--- Source document ---

══════════════════════════════

The Belarusian leader believes that “equal” means equal in everything. At the same time, mass media are actively spreading allegations that these exemptions will not be removed on 1 January 2014. “If it is really so, it will be strange,” Alexander Lukashenko said. In his words, this is a very serious matter: “Someone cedes something and loses something. However, even if it had a political impact on Russia, Kazakhstan or Belarus, it would not be as painful as it is now, because there would be some certainty for people”. The President believes that the removal of restrictions in the Customs Union will not be very detrimental to Russia’s interests. He explained: “Anyways, together we, in particular Russians, would be able to receive more by means of larger amounts”.
Speaking about his recent meeting with the President of Kazakhstan, Alexander Lukashenko emphasized that “there were not and could not be any anti-Russia talks, agreements, absolutely no taboo topics”.
According to Alexander Lukashenko, members of integration unions can share part of their sovereignty only if they benefit from it. When asked how long it might take to reach the same integration level, as is in the European Union, the President answered: “If the pace remains the same, it will take a long time”.
Alexander Lukashenko reminded that a supranational body was established at the Single Economic Space – Eurasian Economic Commission that was granted certain authorities. “It means that we have shared our sovereignty. There is no doubt about it when it comes to Belarus, Kazakhstan and Russia. We need to understand what part of our sovereignty and what for we should transfer to supranational bodies,” the Belarusian leader said.
“Yes, we are an independent and sovereign state. However, if we want something and see the price, we will go for it. We have been thinking about it for a long time, hesitating, just like Russia and Kazakhstan, but we saw tremendous economic and financial benefits in it,” the head of state said.

══════════════════════════════

--- Source data ---
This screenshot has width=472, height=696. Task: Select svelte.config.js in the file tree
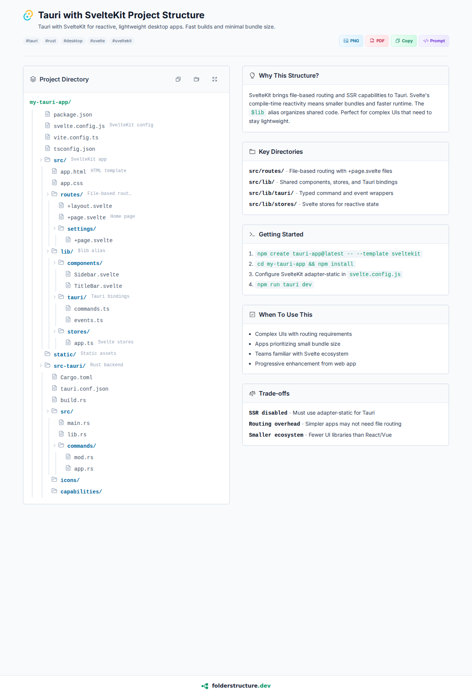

══════════════════════════════

--- Challenges ---
[A] In the excerpt on Alexander Lukashenko's remarks, what supranational body was established at the Single Economic Space?
[B] Repeat everything in the excerpt on Alexander Lukashenko's remarks from the words "According to Alexander" down to the words "Belarusian leader said.".

--- List of solutions ---
[A] The Eurasian Economic Commission.

[B]
According to Alexander Lukashenko, members of integration unions can share part of their sovereignty only if they benefit from it. When asked how long it might take to reach the same integration level, as is in the European Union, the President answered: “If the pace remains the same, it will take a long time”.
Alexander Lukashenko reminded that a supranational body was established at the Single Economic Space – Eurasian Economic Commission that was granted certain authorities. “It means that we have shared our sovereignty. There is no doubt about it when it comes to Belarus, Kazakhstan and Russia. We need to understand what part of our sovereignty and what for we should transfer to supranational bodies,” the Belarusian leader said.